Letters and extracts throughout history: Going to school

"My mother, as we drove along in the coach, admonished me that I was now going into the world and must learn to think and act for myself"
August 31, 2020

1746

The historian Edward Gibbon recalls in his autobiography: “In my ninth year I was sent to Kingston-upon-Thames to a school of about 70 boys, which was kept by Dr Wodeson and his assistants. Every time I have since passed over Putney Common, I have always noticed the spot where my mother, as we drove along in the coach, admonished me that I was now going into the world and must learn to think and act for myself.”

1887

Winston Churchill starts cramming for the entrance examination to Harrow School (which he narrowly passes): “I had scarcely passed my 12th birthday when I entered the inhospitable regions of examination, through which for the next seven years I was destined to journey. These examinations were a great trial to me. The subjects which were dearest to the examiners were almost invariably those I fancied least. I would have liked to have been examined in history, poetry and writing essays. The examiners, on the other hand, were partial to Latin and mathematics. But their will prevailed.”

1966

The writer Janice Galloway begins her secondary education at Ardrossan Academy: “The Academy, for all it looked like a brickworks, was a local landmark regarded with pride. In the dim and distant it had been fee-paying: now all you had to do was pass the Qualifying Exam, and its doors were open. My mother had heard of Eton, but had never seen it and never would, but whatever the King’s College of Our Lady of Eton beside Windsor was like, it could not be possibly more top-notch than Ardrossan Academy. Education, she said so again and again, made a difference. It was a passport to getting on via a dedicated process called sticking in, which led by the natural law of fairness to a Better Life.

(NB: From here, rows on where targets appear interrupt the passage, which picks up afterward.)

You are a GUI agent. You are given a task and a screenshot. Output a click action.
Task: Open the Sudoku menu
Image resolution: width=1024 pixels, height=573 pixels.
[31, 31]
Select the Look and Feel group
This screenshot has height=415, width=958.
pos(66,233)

Ardrossan not only provided this opportunity but provided it free. Buying an education, unless it was for children who couldn’t pass exams in the normal way, struck mum as proof that some people had more money than sense and ought to be taxed more. Watching me head off to the fantasy palace of Ardrossan Academy every morning after the ups and downs of Jacks Road Primary must have filled her with wild relief.”